[Written request a] Extract every line of the listing below that contains the word "height", copying each line in full.

Millennials were responsible for more than 28% of all retail vehicle sales, according to the J.D. Power 2015 New Auto Shopper Study, and by 2020 experts forecast they will account for more than 40% of purchases.[1] In 2017 Moody’s Analytics reported that young consumers, identified as those 34 and under, had the largest share of auto loan originations in the third quarter at 26 percent.

Millennials are interested in buying cars; however, research by ID Analytics, a leading provider of credit and fraud risk solutions, reveals they may have trouble obtaining financing due to lack of credit history. ID Analytics found that while 39% of auto finance applications were from millennials, they have the lowest booking rates across all generations studied.

The majority of the thin-file population from the auto finance industry is made up of millennials according to the ID Analytics research study, which is confirmed by a 2015 Consumer Financial Protection Bureau white paper on “credit invisibles.”[2]

Meanwhile, the Federal Reserve Bank of New York reports U.S. car loan delinquencies as the highest in eight years, growing to $23.27 billion in 2017,[3] which has caused some auto lenders to tighten their lending standards.[4] If lenders can’t see the entire picture when it comes to millennials and credit, they could be missing out on valuable customers with tremendous buying power. For example, Accenture reports that millennials spend approximately $600 billion on retail purchases annually and predicts that amount will increase to more than $1.4 trillion annually as soon as 2020.[5]

Here’s why millennials deserve a second look. In other industries, we’ve observed millennials outperforming their counterparts from different generations who represent the same risk according to traditional credit data.

[Written request b] Transcribe the passage on millennials and auto credit from "Millennials are interested" up to and including "all generations studied.".

[Records]
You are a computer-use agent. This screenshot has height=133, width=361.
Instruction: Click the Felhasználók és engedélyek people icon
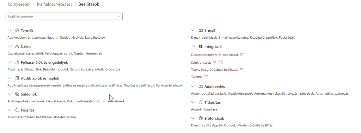[x=17, y=63]
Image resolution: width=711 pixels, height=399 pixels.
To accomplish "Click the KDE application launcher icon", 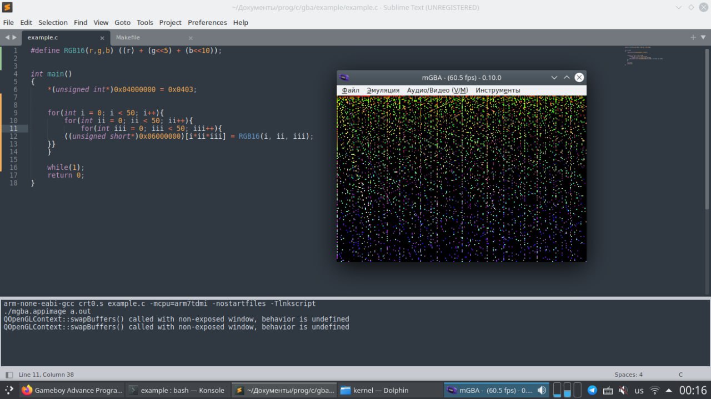I will tap(9, 390).
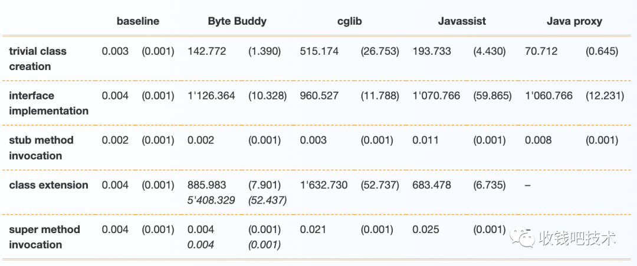Select the trivial class creation row label
637x266 pixels.
[38, 59]
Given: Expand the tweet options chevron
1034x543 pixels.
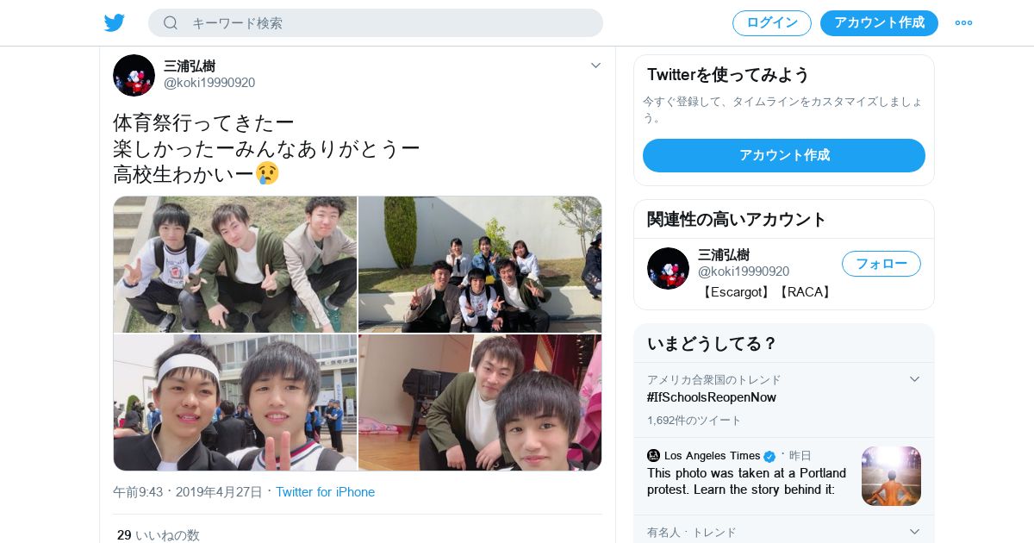Looking at the screenshot, I should (x=595, y=66).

[Task output a]
You are a computer-use agent. This screenshot has height=133, width=361.
Image resolution: width=711 pixels, height=399 pixels.

[Task output b]
Millennials are interested in buying cars; however, research by ID Analytics, a leading provider of credit and fraud risk solutions, reveals they may have trouble obtaining financing due to lack of credit history. ID Analytics found that while 39% of auto finance applications were from millennials, they have the lowest booking rates across all generations studied.